If you want to test just one system, here is how to set up each backend:

# ChromaDB (simplest — just install and use)
import chromadb
client = chromadb.Client()
collection = client.create_collection("agent_memory")

# Mem0
from mem0 import Memory
memory = Memory()
memory.add("User prefers dark mode", user_id="user_001")

# Zep (requires running Zep server)
from zep import ZepClient
zep = ZepClient(api_url="http://localhost:8000")

# LangChain Memory
from langchain.memory import ConversationEntityMemory
from langchain.memory.chat_message_histories import ChatMessageHistory
history = ChatMessageHistory()
memory = ConversationEntityMemory(chat_memory=history)

# Tellodb (requires running Tellodb instance)
from tellodb import TellodbClient
db = TellodbClient.from_cloud(base_url="http://localhost:3000", api_key="test-key")

Conclusion: Which System for Which Use Case

The right choice depends on your requirements. But if you are building a production AI agent, the data points to a clear conclusion.

Use Tellodb if you are building a production AI agent. It delivers the highest accuracy (0.82 overall), the best temporal correctness (0.79), and competitive latency (p50 35ms) — all in an open-source, self-hostable package. It leads in three of four accuracy categories, matches or beats pure vector stores on cost-per-query (zero LLM calls at query time), and is the strongest all-around memory system we tested. For any agent that remembers evolving facts, Tellodb is the clear winner.

Use ChromaDB if you are building static document retrieval and do not need temporal reasoning. It is fast, cheap, and simple. Just do not call it a "memory system" — it is a vector store.

Use Mem0 if you need basic user memory with deduplication. It handles the common case well and keeps costs moderate. It breaks down when you need rich temporal handling.

Use Zep if you need comprehensive memory with knowledge graph capabilities and can absorb the LLM cost. It is the most feature-complete option and performs well across all dimensions.

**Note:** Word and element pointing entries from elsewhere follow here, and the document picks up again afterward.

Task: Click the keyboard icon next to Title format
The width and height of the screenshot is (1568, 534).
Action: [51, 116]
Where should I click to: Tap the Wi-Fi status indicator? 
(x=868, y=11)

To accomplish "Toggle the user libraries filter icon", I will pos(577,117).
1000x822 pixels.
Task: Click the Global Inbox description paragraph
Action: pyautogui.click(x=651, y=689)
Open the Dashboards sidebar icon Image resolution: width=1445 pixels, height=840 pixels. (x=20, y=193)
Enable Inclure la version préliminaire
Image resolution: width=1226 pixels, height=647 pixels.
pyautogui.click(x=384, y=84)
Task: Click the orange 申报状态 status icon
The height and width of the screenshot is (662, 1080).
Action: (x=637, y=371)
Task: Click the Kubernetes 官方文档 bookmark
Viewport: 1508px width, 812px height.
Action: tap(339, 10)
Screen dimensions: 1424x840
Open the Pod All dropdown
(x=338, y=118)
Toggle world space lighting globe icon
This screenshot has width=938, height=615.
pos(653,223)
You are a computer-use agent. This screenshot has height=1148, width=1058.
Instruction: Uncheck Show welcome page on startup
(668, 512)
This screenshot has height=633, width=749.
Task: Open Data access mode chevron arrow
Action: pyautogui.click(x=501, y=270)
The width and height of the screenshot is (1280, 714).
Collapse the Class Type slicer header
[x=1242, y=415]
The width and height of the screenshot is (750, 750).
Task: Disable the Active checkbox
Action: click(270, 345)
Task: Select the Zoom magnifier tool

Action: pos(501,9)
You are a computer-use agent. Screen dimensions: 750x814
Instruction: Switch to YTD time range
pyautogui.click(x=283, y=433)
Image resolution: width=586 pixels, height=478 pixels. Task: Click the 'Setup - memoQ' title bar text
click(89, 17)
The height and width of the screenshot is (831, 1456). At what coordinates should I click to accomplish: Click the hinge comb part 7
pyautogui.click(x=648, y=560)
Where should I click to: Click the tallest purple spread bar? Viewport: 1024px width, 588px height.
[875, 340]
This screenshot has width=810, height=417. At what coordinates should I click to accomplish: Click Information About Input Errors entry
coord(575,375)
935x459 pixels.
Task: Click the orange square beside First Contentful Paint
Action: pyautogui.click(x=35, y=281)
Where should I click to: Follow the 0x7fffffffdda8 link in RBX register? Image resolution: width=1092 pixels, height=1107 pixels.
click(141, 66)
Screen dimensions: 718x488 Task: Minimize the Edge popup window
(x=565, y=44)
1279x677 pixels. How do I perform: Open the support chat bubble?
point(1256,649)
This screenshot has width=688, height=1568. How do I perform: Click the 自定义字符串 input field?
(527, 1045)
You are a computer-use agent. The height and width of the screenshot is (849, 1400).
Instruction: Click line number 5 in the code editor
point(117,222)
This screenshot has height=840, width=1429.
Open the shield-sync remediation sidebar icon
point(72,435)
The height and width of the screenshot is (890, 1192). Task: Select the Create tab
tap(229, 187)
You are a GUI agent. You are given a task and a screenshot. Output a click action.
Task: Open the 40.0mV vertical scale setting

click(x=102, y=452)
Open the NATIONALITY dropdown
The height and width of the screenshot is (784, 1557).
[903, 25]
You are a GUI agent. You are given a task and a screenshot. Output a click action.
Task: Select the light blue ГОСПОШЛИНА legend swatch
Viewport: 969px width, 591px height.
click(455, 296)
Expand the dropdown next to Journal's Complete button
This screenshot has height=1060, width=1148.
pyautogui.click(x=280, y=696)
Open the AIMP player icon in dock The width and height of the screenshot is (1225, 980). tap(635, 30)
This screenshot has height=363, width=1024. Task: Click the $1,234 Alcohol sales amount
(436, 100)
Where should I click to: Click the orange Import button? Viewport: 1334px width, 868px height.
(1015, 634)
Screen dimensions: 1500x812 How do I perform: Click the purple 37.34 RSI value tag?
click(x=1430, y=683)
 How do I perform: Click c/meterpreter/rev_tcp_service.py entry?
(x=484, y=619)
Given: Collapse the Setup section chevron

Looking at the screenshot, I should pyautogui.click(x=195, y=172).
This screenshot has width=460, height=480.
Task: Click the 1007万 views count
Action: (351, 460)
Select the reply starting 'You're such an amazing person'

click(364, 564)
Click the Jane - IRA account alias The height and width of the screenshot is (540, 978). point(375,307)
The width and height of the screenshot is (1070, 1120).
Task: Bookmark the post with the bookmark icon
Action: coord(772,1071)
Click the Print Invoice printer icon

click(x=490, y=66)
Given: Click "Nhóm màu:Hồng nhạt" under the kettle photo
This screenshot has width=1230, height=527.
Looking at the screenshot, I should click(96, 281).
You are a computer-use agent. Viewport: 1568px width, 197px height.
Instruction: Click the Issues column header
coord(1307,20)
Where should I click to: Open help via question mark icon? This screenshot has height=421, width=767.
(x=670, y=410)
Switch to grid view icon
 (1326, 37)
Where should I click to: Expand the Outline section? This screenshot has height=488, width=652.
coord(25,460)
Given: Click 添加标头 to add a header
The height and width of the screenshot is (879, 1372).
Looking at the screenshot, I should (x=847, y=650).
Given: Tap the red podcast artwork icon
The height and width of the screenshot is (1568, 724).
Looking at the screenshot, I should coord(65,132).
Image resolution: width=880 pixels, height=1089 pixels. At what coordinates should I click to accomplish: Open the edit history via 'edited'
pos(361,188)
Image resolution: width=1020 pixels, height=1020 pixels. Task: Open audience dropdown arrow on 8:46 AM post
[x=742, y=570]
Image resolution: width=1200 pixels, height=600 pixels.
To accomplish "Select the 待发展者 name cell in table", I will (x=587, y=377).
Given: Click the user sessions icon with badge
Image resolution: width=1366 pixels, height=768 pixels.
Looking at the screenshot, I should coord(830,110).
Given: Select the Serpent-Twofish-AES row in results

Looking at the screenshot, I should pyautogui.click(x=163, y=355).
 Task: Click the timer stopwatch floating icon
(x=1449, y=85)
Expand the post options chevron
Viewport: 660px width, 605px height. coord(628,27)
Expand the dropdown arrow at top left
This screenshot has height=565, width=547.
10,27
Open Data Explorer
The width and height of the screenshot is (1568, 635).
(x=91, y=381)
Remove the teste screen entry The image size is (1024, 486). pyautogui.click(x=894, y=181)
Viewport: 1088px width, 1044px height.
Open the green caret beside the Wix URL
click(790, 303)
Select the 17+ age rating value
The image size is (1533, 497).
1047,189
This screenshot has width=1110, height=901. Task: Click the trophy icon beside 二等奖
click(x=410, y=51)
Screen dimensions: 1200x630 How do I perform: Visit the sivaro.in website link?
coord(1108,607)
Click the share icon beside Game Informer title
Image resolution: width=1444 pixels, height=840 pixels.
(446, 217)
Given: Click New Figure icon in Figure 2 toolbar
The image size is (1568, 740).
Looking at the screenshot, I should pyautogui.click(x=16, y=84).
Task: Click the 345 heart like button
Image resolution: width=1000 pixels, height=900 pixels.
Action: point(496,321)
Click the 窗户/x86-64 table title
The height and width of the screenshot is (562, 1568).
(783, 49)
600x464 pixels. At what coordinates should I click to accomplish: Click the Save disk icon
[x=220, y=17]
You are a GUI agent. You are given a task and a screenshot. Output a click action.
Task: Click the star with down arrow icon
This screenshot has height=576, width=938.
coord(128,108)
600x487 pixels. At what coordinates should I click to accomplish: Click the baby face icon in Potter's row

Use LangChain Memory if you are prototyping in the LangChain ecosystem and need flexibility over performance. It is not the best choice for production systems.

Decision Framework

Your Priority Best Choice Runner-Up
Lowest latency ChromaDB Tellodb
Highest accuracy Tellodb Zep
Best temporal correctness Tellodb Zep
Lowest cost ChromaDB Tellodb
Most features Zep Tellodb
Easiest to start ChromaDB Mem0
Best all-around for prod Tellodb Zep

The Bigger Picture

Memory is not a solved problem. Every system we tested makes different tradeoffs, and none of them handle all edge cases perfectly. The field is moving fast — last year's state of the art is this year's baseline.

What we learned from this benchmark is that the critical differentiator is not retrieval speed or feature count. It is how the system handles the intersection of time and truth. An agent that can retrieve the right memory but the wrong version of that memory is worse than useless — it is actively misleading.

The memory systems that handle time correctly — tracking when facts change, superseding old versions, and returning current truth — are the ones that produce reliable agents. Everything else is infrastructure.

If you are evaluating memory systems for your agent, run your own benchmarks. Use your data, your query patterns, and your accuracy requirements. This benchmark is a starting point, not a definitive answer. The best system for your use case is the one that performs well on the queries your agent actually makes.